First of all — yes, I’m a real sceptic. By heart.
To make my confession public: I don’t believe we’ll see unsupervised self-driving cars anytime soon either.
Sounds heretical? Then I’ll call you out as a true AI believer and kindly ask you to move along. Trust me — this post isn’t for you.
AI sceptic =/= AI hater
I use AI all the time, and most of the time I enjoy it.
It helps me in several practical ways. Recently it helped me find a cheap part for my old bike — loved it. And as a daily assistant it’s often genuinely useful.
1. As a Cognitive Partner
- Peer review (Not all my ideas are bullet proof)
- Bounce ideas
- Brainstorming
- Exploring alternative approaches
2. To Knowledge Retrieve and Explore
- "Google" syntax I just can't remember
- Scaffold simple routines
- Research topics
- Comparing options
- Finding parts/products
- Explaining unfamiliar concepts
So yes — I both use and like AI. Remember that.
My Company Took the Blue AI Pill
And down the rabbit hole I went!
Premise
Like the rest of the industry, we cannot ignore — or at least must investigate — Big Tech’s AI promises. This week my team asked me to take a deep dive into how AI could help make us more competitive.
The premise for this investigation is to explore how AI can help us:
- Deliver faster
- Deliver higher quality (At least)
- Deliver sustainable solutions (longevity)
- Deliver more value to the customer
And if possible, test whether we can establish a workflow where we deliver solely through spec-driven prompting.
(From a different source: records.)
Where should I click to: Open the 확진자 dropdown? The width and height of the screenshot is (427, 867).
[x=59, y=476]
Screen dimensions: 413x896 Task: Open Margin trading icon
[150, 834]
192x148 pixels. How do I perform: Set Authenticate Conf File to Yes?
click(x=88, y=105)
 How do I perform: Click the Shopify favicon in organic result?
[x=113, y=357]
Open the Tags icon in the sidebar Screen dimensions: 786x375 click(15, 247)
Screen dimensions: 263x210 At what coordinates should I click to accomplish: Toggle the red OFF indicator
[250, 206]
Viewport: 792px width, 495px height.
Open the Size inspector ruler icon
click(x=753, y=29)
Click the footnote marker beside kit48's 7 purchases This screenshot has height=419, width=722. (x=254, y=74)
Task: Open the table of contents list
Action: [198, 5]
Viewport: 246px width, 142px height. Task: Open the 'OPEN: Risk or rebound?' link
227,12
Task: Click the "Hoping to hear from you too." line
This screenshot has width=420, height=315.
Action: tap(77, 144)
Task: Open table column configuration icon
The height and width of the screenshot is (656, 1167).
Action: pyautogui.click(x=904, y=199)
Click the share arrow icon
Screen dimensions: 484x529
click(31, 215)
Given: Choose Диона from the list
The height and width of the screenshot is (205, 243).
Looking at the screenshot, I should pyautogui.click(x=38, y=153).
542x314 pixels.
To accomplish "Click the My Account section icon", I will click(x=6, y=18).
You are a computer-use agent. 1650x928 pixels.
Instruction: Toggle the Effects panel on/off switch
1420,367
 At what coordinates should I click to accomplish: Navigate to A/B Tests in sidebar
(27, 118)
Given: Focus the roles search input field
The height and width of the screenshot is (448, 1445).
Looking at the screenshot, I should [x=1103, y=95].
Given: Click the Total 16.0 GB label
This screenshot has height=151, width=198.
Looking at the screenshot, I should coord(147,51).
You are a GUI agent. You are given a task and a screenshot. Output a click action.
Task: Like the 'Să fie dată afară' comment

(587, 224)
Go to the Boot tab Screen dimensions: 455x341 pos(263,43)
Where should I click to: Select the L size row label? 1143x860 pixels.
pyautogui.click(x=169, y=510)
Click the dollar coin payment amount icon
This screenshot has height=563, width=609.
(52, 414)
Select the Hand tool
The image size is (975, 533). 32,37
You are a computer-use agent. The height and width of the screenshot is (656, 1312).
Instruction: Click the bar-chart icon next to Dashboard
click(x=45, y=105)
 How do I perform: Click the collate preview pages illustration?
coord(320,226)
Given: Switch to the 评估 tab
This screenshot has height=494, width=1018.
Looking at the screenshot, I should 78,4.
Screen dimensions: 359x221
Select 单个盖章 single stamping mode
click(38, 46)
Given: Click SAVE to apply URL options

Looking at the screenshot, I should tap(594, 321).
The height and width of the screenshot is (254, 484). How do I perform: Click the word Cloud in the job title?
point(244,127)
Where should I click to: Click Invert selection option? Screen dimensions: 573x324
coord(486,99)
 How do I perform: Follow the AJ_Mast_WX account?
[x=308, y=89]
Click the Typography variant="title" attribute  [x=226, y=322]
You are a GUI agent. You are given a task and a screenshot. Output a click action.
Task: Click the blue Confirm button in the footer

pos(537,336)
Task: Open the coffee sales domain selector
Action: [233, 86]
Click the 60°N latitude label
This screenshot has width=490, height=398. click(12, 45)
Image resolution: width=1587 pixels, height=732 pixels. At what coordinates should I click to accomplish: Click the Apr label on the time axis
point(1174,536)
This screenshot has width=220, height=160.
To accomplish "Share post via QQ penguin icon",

Sounds like fun - right?!??
Reading the Documentation
Day 1:
Sine I myself have never use agentic AI all the way, I spend the first day in pure chaos just getting an overview. THAT actually was fun!
Day 2:
I felt like I need something more tangible to work on. So we decided to, agentically, to setup GitHub Copilot in VS Code and create a Todo-app using our favorite tech-stack. So I just read the documentation, and bit for bit I all came together.
Day 3:
Meetings
Day 4:
I’m starting to realize that AI needs a lot of guardrails and instructions. There even exists a standard for how to describe various 'skill's' the AI needs to solve specific tasks.
This realization raised a concern:
Are we heading toward endless meetings that sound like
“You didn’t specify the XYZ prompt/skill correctly.”
If coding isn’t my job anymore, then prompting must be the new craft to master.
And if defining skills, agents, memories, and instructions becomes the core work, then companies like ours should probably start systematically managing those definitions — likely as structured .md files.
Another thing became clear: the more examples you provide, the more precise the AI becomes.
That part I actually like. It suggests we could achieve more consistent solutions.
Still, I remain cautious. These systems are fundamentally non-deterministic, and I’m not convinced they’ll reliably stick to specifications.
Day 5:
Mostly meetings. But I did get to chose the exact tech stack.
- .NET 10, C#, Blazor, Docker, Devcontainer
Saturday:
I felt like coding.
If ultra-productive AI agents really lead to faster delivery, then any workflow this agile absolutely needs a CI/CD pipeline.
For years I’ve used Nuke Build as my preferred pipeline orchestrator. However, its current trajectory seems uncertain, so I’m considering FAKE as a possible replacement.
The Wall
Then I started prompting.
And let me say this clearly: I’m not impressed.
If I weren’t already a seasoned developer, I might easily have trusted the output. That would have been a mistake.
The AI:
- Corrupted my Devcontainer Dockerfile
- Tried installing strange packages
- Added unnecessary tools
- Overcomplicated the build configuration
In short: it made a mess.
At this stage, reading the documentation and incrementally building the project myself seems significantly faster.
One might argue that I should have stuck to a more widely known and used orchestrator. But my counterargument would be simple:
If AI can only operate effectively inside the most common and well-documented stacks — and only with heavy guidance, guardrails, and extensive examples — then its practical value is far more limited than its evangelists suggest.
Next week
Next week I’ll continue the experiment. Once the project structure is properly established, I’ll test whether AI can beat me at adding features.
Until then:
I remain sceptical.
Top comments (5)
Cannot agree more. But I am a Clojure hobbyist, and I do not code for a living. For me, the joy of painstakingly creating, debugging, and understanding 99% of the code I write is crucial. It is slower, yes, but without it, I would completely lose my passion.
The non-determinism concern is valid, but have you tried constraining outputs with structured schemas? It doesn't eliminate the randomness but narrows the blast radius to something testable.